### Action item
Please return, with no alterations, the lines below from the very first through the one that contains "The image size is (704, 682).".

### Record extracts
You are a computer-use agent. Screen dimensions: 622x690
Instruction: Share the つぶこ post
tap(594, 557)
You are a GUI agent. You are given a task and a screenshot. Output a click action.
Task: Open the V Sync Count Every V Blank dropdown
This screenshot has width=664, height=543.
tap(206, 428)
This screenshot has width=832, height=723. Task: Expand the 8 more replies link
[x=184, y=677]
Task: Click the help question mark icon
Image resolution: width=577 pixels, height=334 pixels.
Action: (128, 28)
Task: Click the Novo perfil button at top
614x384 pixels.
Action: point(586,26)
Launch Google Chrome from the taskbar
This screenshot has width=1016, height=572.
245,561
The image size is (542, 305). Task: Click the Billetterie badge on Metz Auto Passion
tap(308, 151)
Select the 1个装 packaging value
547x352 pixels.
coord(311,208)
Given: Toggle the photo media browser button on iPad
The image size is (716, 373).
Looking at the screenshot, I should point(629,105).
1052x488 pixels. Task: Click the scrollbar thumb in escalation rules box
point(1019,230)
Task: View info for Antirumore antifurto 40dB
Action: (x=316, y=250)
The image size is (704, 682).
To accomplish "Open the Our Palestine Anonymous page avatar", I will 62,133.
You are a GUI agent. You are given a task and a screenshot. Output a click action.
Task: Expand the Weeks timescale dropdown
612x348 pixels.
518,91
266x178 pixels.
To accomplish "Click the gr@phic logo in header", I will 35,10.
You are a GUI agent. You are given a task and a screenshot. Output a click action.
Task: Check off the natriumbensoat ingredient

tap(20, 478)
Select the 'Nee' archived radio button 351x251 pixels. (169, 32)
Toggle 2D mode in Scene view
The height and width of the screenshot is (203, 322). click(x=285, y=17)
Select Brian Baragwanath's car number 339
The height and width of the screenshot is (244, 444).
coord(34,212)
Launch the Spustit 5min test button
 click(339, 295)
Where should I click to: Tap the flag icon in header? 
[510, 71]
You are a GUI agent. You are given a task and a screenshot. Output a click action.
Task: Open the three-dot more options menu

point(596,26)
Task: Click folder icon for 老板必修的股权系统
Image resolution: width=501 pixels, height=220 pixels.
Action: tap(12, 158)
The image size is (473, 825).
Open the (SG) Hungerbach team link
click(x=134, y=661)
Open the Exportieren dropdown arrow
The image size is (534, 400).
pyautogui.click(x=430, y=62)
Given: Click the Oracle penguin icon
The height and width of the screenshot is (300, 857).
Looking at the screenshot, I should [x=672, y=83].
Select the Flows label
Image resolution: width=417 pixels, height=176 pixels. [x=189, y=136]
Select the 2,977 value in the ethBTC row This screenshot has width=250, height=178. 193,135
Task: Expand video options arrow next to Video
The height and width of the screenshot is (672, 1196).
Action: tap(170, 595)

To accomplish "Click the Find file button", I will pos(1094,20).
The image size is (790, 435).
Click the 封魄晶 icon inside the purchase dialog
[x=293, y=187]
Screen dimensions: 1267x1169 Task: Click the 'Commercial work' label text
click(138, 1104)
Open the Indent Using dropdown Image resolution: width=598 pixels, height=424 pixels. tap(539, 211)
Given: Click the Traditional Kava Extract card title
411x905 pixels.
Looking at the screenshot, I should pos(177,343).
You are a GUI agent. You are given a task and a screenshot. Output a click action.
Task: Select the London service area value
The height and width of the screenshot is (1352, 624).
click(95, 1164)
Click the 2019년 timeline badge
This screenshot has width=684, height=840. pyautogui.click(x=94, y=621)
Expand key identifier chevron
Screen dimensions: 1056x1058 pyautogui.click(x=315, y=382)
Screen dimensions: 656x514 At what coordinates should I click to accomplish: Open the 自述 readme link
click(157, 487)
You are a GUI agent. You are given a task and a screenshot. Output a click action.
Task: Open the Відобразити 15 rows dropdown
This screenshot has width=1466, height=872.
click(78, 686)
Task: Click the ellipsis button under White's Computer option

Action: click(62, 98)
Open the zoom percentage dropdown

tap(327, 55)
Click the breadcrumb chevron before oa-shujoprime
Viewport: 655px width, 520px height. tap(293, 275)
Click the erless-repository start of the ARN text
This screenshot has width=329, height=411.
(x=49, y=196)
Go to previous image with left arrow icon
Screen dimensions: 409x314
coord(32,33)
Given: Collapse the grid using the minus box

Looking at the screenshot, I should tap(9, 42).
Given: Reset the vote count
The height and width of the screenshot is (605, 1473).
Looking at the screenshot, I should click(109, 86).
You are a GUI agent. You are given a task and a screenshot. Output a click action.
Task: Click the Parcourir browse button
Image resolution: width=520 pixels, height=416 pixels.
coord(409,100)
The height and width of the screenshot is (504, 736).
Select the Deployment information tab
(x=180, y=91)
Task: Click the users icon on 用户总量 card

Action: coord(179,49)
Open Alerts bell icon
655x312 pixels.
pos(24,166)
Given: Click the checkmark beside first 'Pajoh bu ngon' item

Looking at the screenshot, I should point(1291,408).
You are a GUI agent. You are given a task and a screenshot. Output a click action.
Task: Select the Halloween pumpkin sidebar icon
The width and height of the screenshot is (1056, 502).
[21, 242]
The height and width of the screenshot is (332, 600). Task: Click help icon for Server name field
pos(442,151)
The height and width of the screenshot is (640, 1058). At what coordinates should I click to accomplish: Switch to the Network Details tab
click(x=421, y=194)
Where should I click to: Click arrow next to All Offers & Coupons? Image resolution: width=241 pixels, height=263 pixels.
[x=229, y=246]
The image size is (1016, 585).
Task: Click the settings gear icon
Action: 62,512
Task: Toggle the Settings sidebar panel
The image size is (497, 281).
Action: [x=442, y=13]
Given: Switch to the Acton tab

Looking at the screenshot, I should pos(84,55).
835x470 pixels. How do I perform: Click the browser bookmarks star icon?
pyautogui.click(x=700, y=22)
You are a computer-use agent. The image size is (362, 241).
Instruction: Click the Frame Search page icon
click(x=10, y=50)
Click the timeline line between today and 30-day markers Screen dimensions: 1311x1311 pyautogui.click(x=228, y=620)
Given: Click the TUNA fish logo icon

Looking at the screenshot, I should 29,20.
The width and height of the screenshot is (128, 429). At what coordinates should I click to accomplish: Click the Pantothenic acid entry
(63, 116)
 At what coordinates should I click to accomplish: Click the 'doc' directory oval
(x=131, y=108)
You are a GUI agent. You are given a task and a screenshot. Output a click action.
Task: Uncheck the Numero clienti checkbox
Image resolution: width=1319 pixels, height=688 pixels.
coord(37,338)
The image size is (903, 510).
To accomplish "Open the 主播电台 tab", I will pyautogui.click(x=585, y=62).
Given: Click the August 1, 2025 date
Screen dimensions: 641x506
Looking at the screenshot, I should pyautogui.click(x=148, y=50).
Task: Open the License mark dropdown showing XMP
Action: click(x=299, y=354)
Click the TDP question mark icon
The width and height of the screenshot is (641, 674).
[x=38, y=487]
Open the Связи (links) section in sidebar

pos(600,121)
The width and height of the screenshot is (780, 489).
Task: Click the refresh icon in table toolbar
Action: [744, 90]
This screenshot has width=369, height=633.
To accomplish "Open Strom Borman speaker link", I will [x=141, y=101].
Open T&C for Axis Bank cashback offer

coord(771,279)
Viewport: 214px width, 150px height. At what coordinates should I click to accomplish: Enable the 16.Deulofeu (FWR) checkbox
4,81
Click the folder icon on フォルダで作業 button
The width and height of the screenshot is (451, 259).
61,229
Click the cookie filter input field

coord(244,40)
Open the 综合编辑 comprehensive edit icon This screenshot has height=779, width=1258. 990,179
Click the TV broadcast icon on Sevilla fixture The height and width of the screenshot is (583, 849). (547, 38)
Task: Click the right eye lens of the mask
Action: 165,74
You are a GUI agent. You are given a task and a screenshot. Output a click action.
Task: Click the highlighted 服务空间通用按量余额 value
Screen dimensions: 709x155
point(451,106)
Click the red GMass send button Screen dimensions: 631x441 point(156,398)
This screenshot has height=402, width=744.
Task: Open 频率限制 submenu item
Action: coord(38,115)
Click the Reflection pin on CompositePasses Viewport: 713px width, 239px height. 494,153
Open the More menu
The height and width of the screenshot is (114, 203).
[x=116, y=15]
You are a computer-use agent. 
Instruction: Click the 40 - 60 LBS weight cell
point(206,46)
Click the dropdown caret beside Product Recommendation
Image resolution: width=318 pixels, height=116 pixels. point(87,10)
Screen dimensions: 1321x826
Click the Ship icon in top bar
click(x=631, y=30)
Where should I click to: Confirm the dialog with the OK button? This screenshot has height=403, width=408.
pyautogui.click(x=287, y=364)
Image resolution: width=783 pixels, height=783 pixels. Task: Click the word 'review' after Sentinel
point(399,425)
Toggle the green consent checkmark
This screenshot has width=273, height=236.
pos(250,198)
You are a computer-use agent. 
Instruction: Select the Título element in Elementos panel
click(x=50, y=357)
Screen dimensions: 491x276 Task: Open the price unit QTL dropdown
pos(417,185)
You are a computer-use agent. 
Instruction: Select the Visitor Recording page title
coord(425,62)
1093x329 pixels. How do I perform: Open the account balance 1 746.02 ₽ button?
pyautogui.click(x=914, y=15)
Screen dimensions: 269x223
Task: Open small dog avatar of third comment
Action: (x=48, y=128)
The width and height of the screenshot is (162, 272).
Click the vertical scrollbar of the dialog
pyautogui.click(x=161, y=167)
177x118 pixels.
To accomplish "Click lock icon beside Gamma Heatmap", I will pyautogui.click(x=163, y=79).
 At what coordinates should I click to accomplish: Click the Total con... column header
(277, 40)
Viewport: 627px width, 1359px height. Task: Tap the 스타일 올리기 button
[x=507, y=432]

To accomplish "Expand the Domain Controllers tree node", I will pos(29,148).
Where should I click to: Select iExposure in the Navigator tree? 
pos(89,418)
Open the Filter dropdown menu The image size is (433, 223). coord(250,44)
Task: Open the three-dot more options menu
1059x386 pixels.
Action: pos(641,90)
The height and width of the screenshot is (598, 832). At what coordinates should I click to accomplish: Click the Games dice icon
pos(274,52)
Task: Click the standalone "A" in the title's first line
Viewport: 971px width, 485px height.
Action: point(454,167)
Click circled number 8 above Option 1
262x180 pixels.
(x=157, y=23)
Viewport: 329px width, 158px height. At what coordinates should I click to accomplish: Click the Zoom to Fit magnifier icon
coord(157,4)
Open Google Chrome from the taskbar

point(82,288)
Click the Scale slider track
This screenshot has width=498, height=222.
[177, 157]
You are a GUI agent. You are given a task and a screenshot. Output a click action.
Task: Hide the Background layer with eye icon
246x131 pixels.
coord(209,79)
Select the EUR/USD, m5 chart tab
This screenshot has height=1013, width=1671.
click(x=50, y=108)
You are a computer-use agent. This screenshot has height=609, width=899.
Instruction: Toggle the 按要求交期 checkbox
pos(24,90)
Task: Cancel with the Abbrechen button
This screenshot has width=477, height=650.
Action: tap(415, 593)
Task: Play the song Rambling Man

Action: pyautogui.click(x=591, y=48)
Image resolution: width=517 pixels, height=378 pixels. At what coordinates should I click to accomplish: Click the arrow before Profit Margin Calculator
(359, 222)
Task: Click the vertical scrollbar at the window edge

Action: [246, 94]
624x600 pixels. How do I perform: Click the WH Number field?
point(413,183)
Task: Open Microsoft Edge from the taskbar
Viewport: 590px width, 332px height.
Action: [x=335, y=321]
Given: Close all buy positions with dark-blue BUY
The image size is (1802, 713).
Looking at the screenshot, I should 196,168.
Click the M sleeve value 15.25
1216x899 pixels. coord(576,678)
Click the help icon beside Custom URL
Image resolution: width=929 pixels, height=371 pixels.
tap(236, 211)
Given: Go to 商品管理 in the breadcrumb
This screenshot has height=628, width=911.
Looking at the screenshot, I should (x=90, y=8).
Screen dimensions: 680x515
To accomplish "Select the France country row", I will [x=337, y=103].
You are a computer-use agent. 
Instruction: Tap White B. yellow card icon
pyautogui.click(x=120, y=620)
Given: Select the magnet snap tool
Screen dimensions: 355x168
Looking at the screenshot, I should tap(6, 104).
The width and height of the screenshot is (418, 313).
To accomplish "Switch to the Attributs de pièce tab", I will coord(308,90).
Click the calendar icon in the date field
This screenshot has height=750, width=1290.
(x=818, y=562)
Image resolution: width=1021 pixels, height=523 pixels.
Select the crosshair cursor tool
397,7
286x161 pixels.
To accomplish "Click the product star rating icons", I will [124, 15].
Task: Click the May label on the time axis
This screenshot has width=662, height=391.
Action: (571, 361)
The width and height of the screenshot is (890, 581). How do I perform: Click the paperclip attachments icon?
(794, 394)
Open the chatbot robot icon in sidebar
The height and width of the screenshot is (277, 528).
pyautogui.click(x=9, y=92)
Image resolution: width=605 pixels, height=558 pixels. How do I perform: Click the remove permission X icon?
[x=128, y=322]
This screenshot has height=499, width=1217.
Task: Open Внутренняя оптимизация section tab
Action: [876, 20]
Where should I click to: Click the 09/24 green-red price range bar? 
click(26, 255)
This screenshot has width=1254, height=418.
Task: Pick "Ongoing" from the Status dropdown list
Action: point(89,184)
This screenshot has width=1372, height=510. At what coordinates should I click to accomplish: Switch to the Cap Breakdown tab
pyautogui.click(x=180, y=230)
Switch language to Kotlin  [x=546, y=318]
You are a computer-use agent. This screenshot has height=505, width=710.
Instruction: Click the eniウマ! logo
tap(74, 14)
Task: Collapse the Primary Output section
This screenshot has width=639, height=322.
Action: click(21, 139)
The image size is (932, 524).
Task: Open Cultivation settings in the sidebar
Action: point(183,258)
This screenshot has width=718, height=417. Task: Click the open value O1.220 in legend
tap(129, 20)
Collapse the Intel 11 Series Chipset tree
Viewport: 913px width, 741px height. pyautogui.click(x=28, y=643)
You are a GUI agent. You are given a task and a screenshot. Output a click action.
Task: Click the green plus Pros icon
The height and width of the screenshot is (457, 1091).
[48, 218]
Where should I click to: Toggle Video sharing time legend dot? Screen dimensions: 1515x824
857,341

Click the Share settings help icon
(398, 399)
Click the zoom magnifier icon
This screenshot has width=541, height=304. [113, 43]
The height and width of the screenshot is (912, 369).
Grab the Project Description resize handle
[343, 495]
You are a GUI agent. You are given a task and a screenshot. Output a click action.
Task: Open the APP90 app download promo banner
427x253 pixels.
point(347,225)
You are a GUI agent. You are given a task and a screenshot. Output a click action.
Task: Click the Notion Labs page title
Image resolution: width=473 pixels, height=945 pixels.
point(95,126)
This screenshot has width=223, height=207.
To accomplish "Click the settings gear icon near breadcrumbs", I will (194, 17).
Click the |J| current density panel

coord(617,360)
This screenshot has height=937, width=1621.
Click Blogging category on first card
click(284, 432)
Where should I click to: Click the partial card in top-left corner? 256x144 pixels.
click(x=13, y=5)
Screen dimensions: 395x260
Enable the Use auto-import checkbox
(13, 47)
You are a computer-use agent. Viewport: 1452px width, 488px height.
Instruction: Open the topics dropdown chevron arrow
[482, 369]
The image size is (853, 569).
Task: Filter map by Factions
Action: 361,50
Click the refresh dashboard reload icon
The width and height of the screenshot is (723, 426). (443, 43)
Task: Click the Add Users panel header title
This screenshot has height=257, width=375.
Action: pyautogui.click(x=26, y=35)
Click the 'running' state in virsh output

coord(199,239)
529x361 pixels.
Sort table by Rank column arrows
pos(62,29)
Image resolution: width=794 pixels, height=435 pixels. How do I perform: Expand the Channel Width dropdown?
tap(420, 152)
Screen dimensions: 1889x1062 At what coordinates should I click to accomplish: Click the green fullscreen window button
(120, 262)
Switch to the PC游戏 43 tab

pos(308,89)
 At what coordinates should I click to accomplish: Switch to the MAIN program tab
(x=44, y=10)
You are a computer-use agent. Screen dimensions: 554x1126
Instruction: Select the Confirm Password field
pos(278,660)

### Response area
You are a computer-use agent. Screen dimensions: 622x690
Instruction: Share the つぶこ post
tap(594, 557)
You are a GUI agent. You are given a task and a screenshot. Output a click action.
Task: Open the V Sync Count Every V Blank dropdown
This screenshot has width=664, height=543.
tap(206, 428)
This screenshot has width=832, height=723. Task: Expand the 8 more replies link
[x=184, y=677]
Task: Click the help question mark icon
Image resolution: width=577 pixels, height=334 pixels.
Action: (128, 28)
Task: Click the Novo perfil button at top
614x384 pixels.
Action: point(586,26)
Launch Google Chrome from the taskbar
This screenshot has width=1016, height=572.
245,561
The image size is (542, 305). Task: Click the Billetterie badge on Metz Auto Passion
tap(308, 151)
Select the 1个装 packaging value
547x352 pixels.
coord(311,208)
Given: Toggle the photo media browser button on iPad
The image size is (716, 373).
Looking at the screenshot, I should point(629,105).
1052x488 pixels. Task: Click the scrollbar thumb in escalation rules box
point(1019,230)
Task: View info for Antirumore antifurto 40dB
Action: (x=316, y=250)
The image size is (704, 682).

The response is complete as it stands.